そこでここでは、FDM3Dプリンターで起こりがちな失敗10例と、その原因、それぞれの対策について詳しく解説してみたいと思います。この記事を3Dプリントにおける失敗を防ぎ、より良いプリント結果を得るためのヒントとして用いていただけたなら幸いです。
1. ノズルの詰まり
原因:ノズルが詰まるのは、フィラメントが適切に押し出されず、ノズル内で固まってしまうためです。これには、温度設定の不適切やフィラメントの劣化、汚れが関係します。
対策
- 適切な温度設定:使用するフィラメントの推奨温度で設定しましょう。温度が低すぎるとフィラメントが溶けにくく、詰まりの原因になります。
- 高品質のフィラメント使用:品質の悪いフィラメントは異物が混入していることがあり、詰まりの原因になります。信頼性のあるメーカーのフィラメントを選びましょう。
- 定期的なメンテナンス:ノズルを定期的にクリーニングし、詰まりを防ぎます。クリーニング用の針やノズルクリーナーを使うと効果的です。
2. ベッドにフィラメントが定着しない
原因:造形ベッドにフィラメントが定着しない場合は、ベッドレベリングの不良、ベッドの表面が汚れている、またはベッドの温度が不適切であることが原因です。
対策
- ベッドレベリング:プリント前にベッドの高さを正確に調整します。ノズルとベッドの間の隙間が適切か確認します(紙一枚程度が理想です)。
- 表面の清掃:造形ベッドが汚れていると、フィラメントが定着しにくくなります。アルコールで拭くなどして、ベッドを清潔に保ちましょう。
- 加熱ベッドの使用:加熱ベッドを適切に温めると、フィラメントの初層がしっかりと定着します。特にABSフィラメントではベッド加熱が必須です。
3. エレファントフット(底部の膨らみ)
原因:初層が過度に押しつけられ、底部が広がる現象です。特に加熱ベッドの温度が高すぎることが原因です。
対策
- ベッド温度の調整:加熱ベッドの温度を少し下げることで、底部の膨らみを防ぐことができます。
- 初層の押し出し量を調整:初層の押し出し率を少し下げることで、余分な圧力がかからないようにします。
4. 糸引き(ストリングイング)
原因:移動中にノズルからフィラメントが少しずつ漏れ、細い糸状のフィラメントが残る現象です。リトラクト設定が不適切な場合によく発生します。
対策
- リトラクト設定を最適化:リトラクト距離と速度を調整します。通常、リトラクトを多く設定すると糸引きを抑えられます。
- ノズル温度の調整:温度が高すぎるとフィラメントが溶けやすくなり、糸引きが起こりやすいです。適切な温度に設定することで解決できます。
5. レイヤーのずれ(レイヤーシフト)
原因:プリント中にレイヤーがずれてしまうことがあります。これはベルトの緩みやステッパーモーターの異常、プリント中の衝撃などが原因です。
対策
- ベルトの張り具合をチェック:緩んでいるとレイヤーがずれるので、ベルトを適切に張ることが必要です。

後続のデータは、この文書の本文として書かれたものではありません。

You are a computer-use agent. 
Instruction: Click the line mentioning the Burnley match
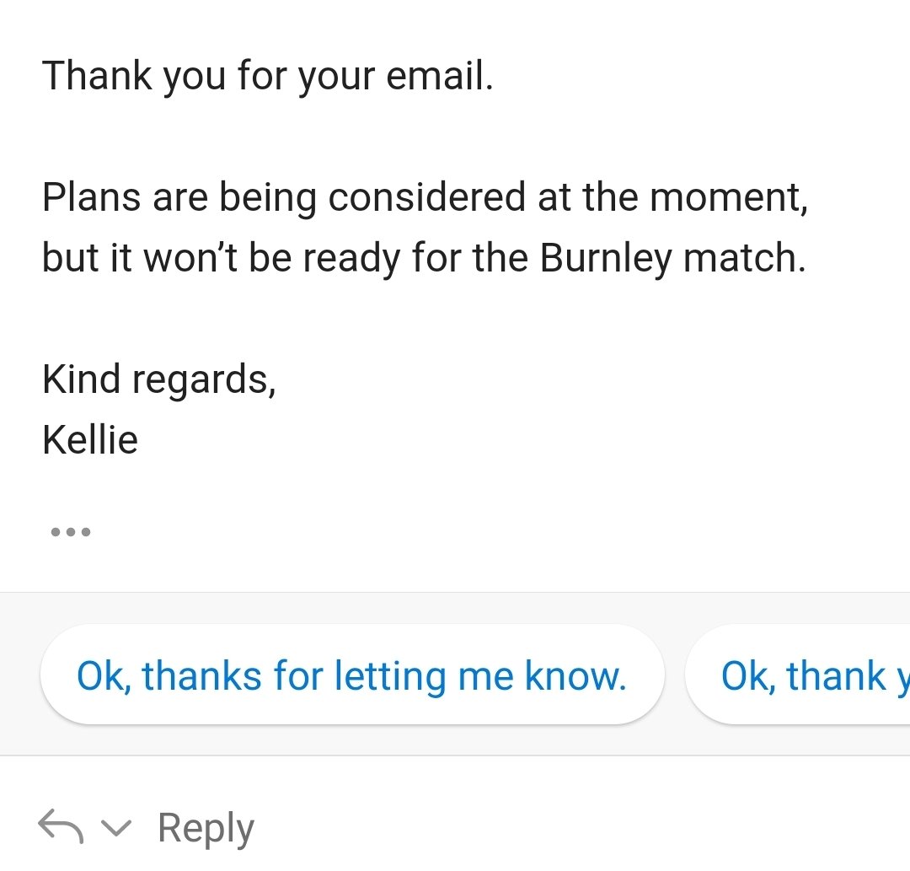tap(424, 259)
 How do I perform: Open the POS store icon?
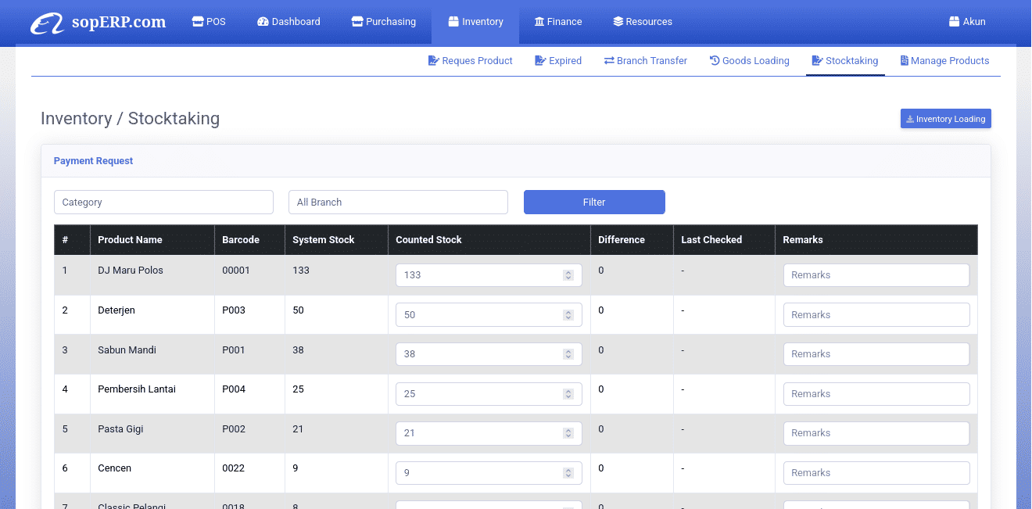198,22
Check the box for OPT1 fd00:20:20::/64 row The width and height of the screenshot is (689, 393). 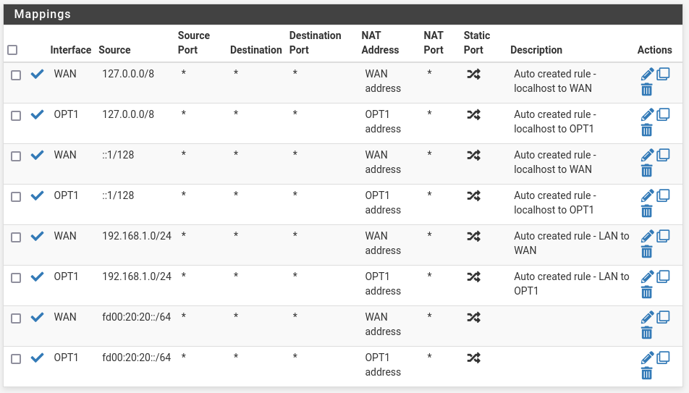pyautogui.click(x=16, y=359)
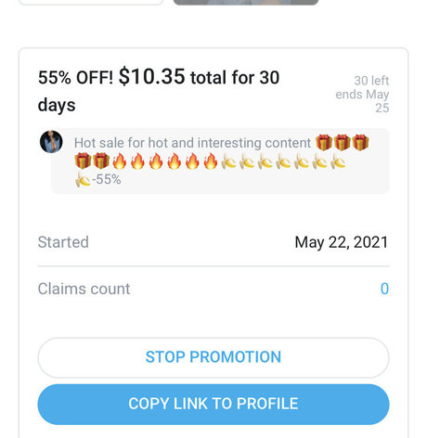The width and height of the screenshot is (427, 438).
Task: Click the $10.35 total price text
Action: [151, 76]
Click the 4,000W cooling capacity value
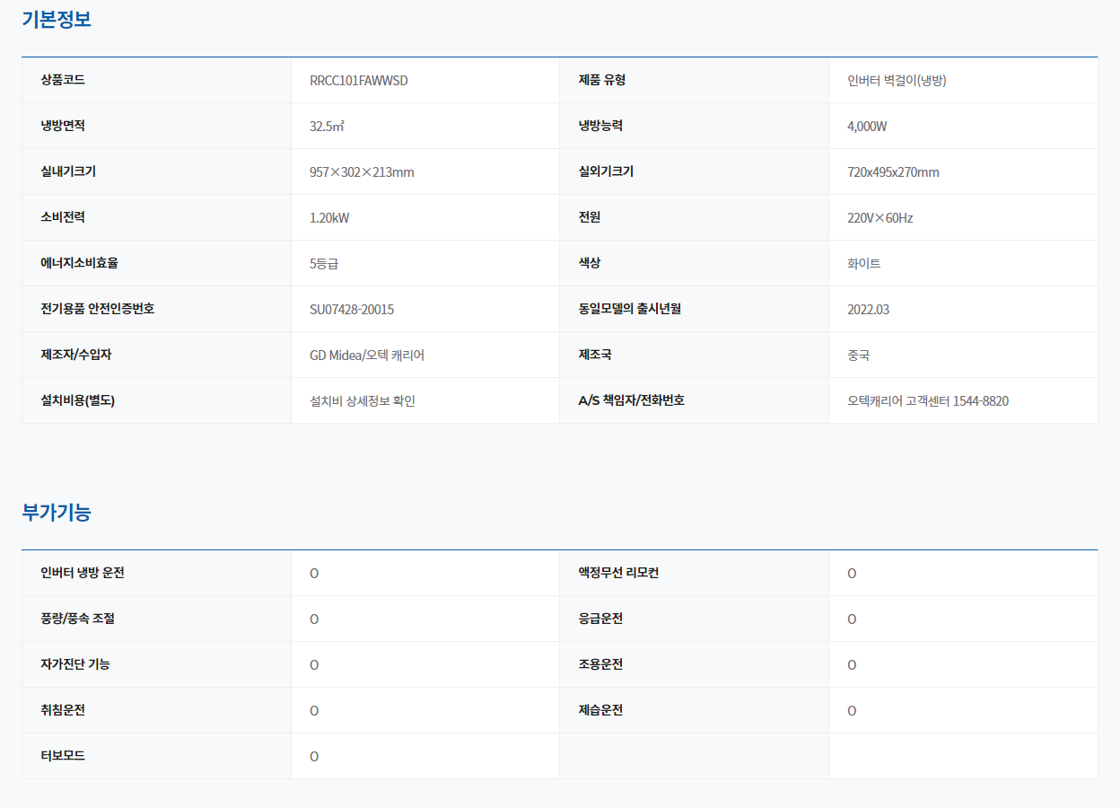 click(x=866, y=127)
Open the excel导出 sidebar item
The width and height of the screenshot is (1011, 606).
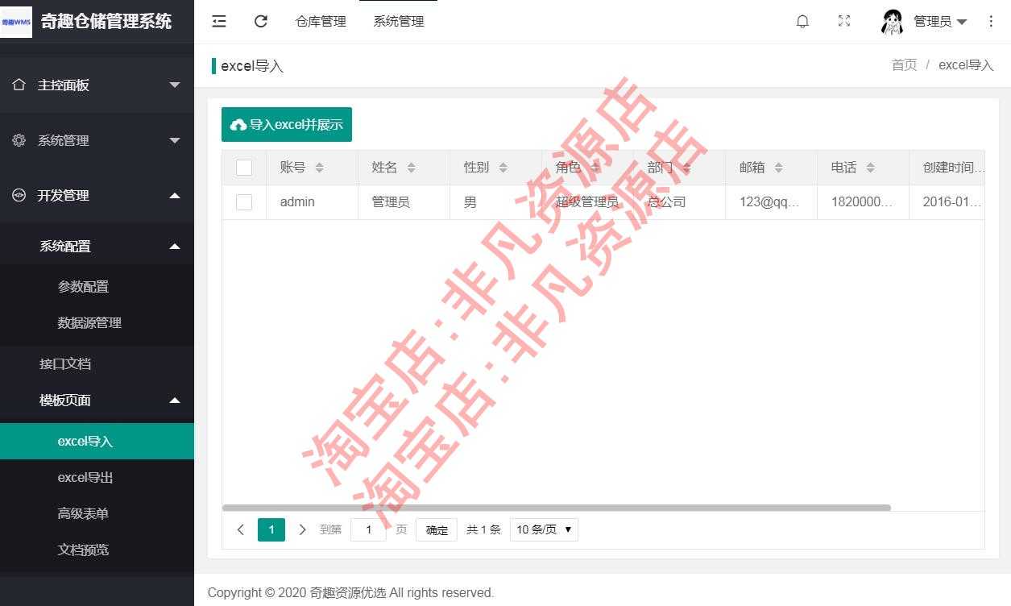point(85,477)
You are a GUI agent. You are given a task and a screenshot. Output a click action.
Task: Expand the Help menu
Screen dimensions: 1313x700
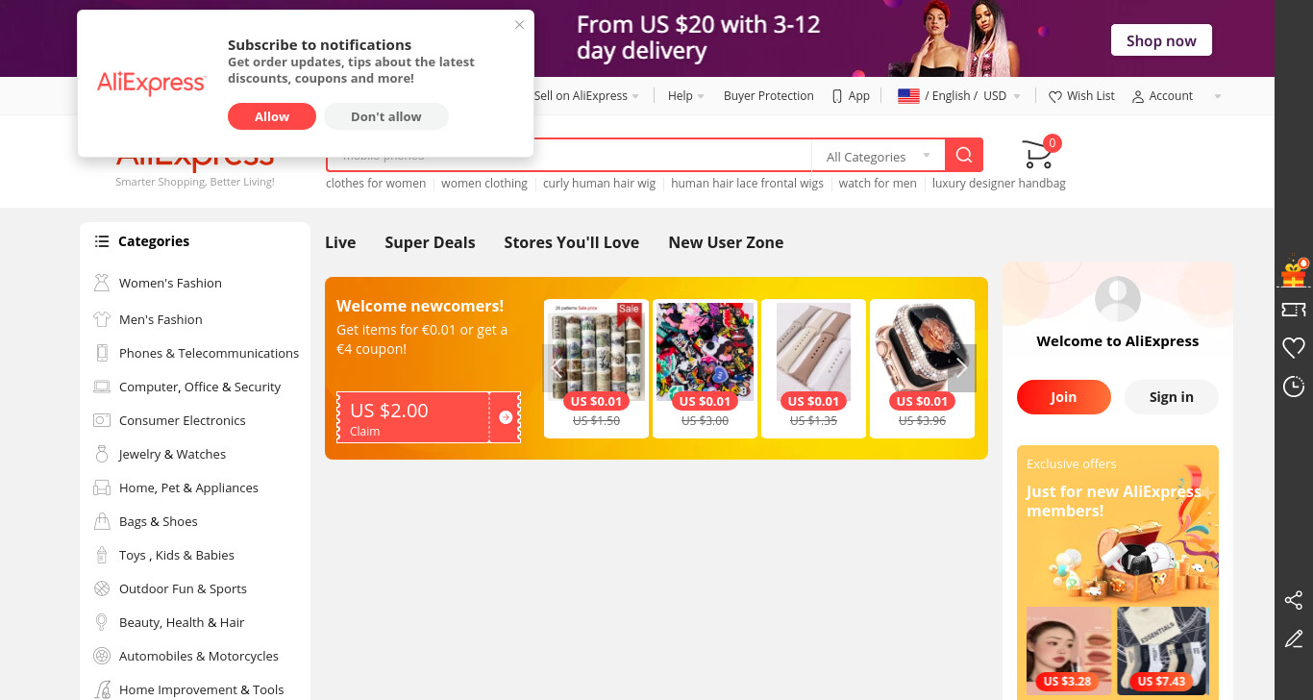coord(686,96)
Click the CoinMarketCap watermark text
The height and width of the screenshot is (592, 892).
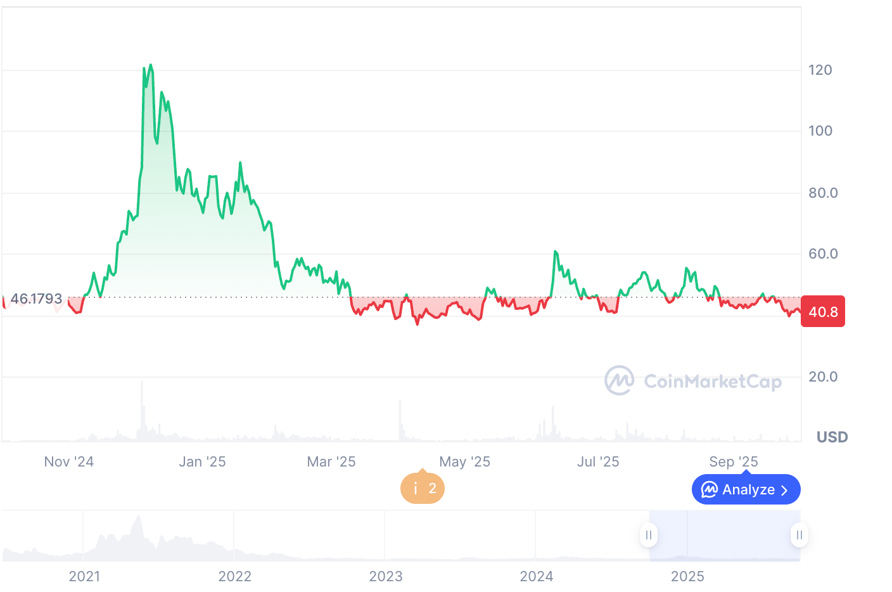712,382
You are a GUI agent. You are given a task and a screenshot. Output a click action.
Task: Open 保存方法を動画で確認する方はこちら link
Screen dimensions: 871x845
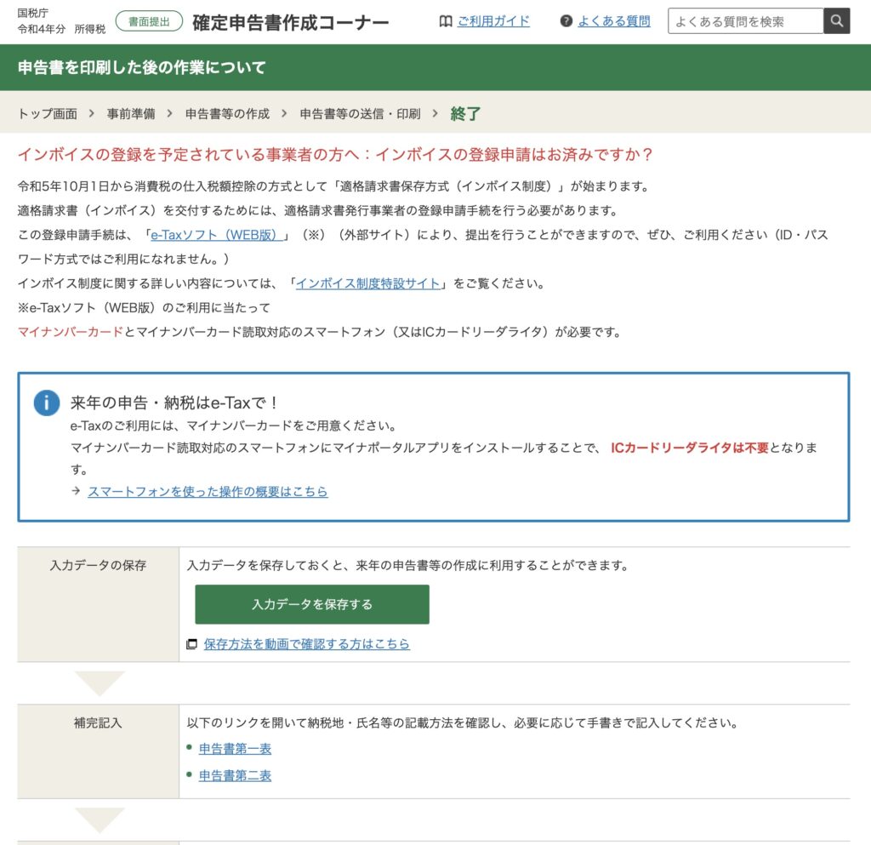306,644
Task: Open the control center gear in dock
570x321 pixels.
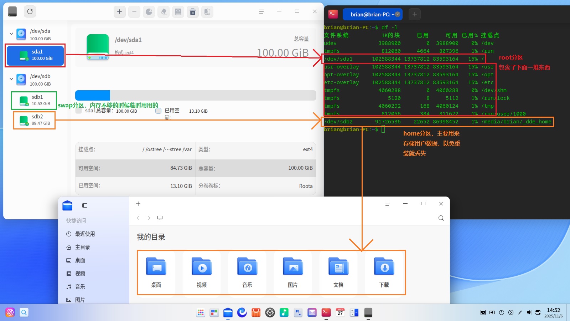Action: point(270,313)
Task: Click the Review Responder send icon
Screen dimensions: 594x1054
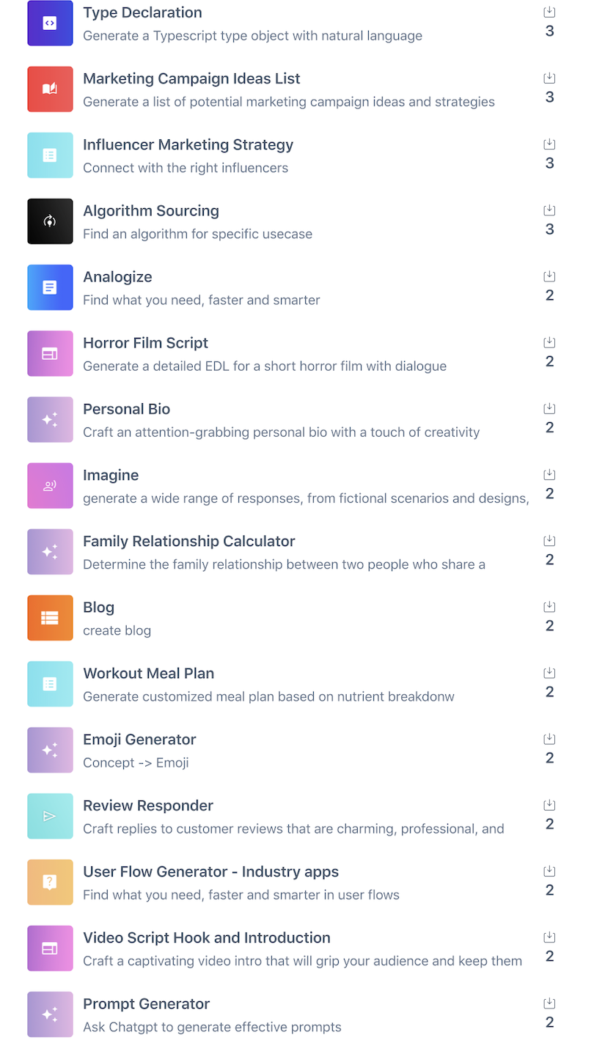Action: (50, 816)
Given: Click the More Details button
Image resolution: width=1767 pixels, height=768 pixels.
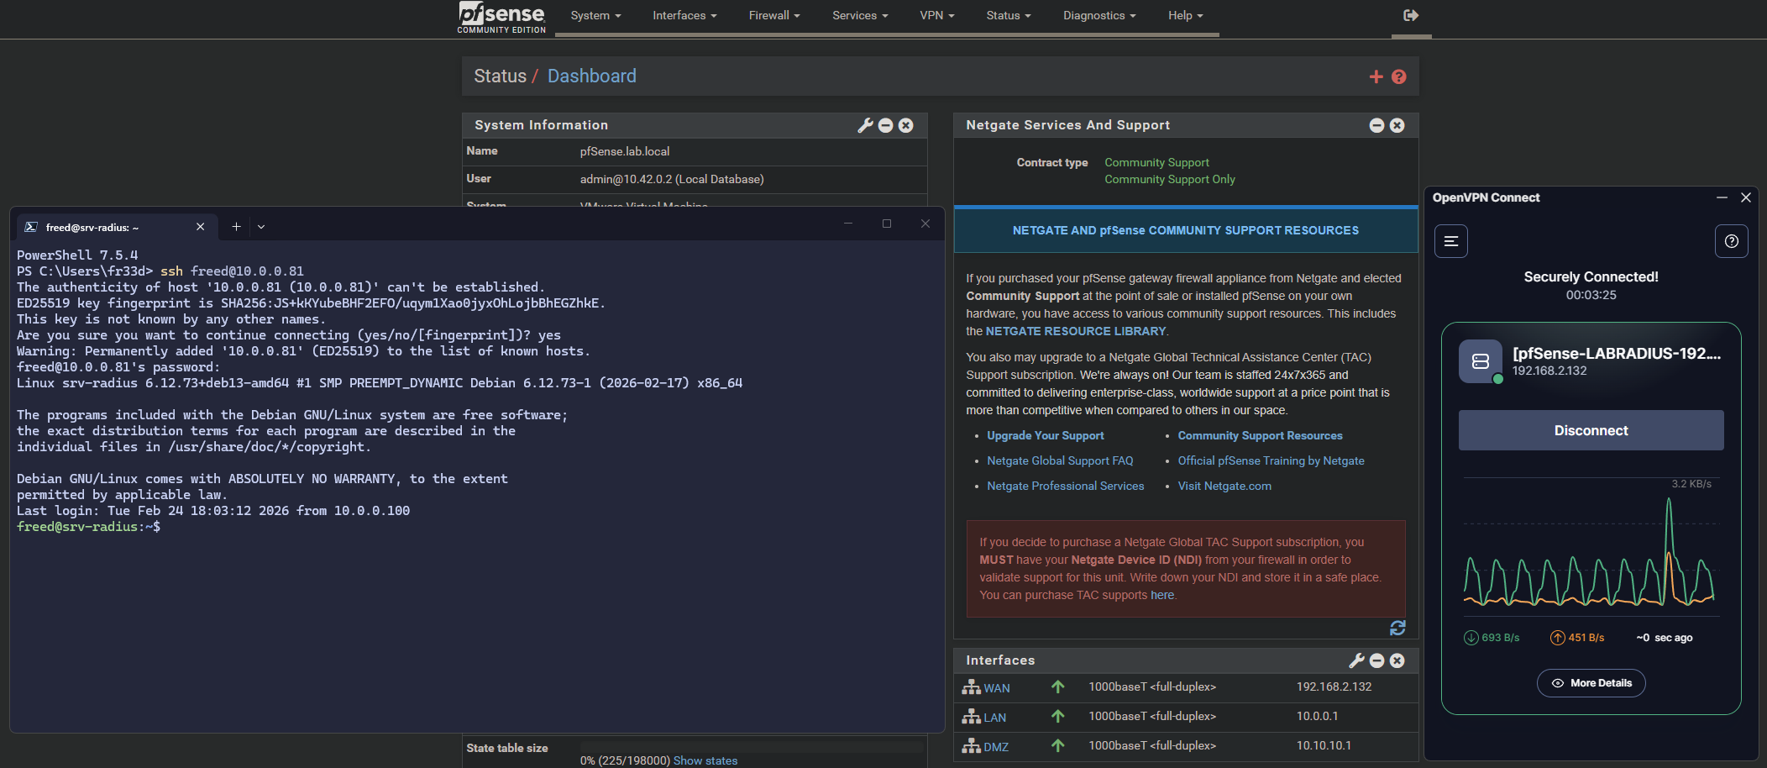Looking at the screenshot, I should (x=1591, y=683).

- 速度の調整:プリント速度を少し遅くすることで、ステッパーモーターへの負荷を軽減し、ずれを防げます。
6. ウォーバリング(反り返り)
原因:特にABSフィラメントなどで、プリントの底部が反り返ってしまう現象です。これは冷却による収縮が原因です。
対策
- 加熱ベッドの使用:適切に加熱することでフィラメントが冷えて収縮するのを防ぎ、ベッドにしっかりと付着します。
- 造形エイド(ラフトやブリム)の使用:プリント物の接着面を広げるためにラフトやブリムを使うと、反り返りを抑える効果があります。
7. 層間剥離(レイヤー間の接着不良)
原因:レイヤー間の接着がうまくいかない場合、プリント物が弱くなり、層同士が剥がれてしまいます。原因としては温度が低すぎることや冷却ファンが強すぎることが挙げられます。
対策
- 温度を上げる:ノズルの温度を適切に高めに設定することで、レイヤーの接着が良くなります。
- 冷却ファンの調整:必要に応じて冷却ファンを一時的に弱め、接着を良くすることができます。
8. フィラメントの過剰押し出し(オーバーエクストルージョン)
原因:過剰にフィラメントが押し出され、モデル表面がボコボコしたりバリができる現象です。押し出し設定の不適切やエクストルーダーの誤調整が原因です。
対策
- 押し出し率の調整:フロー率を調整し、必要以上にフィラメントが出ないように設定します。少しずつ減らして様子を見ましょう。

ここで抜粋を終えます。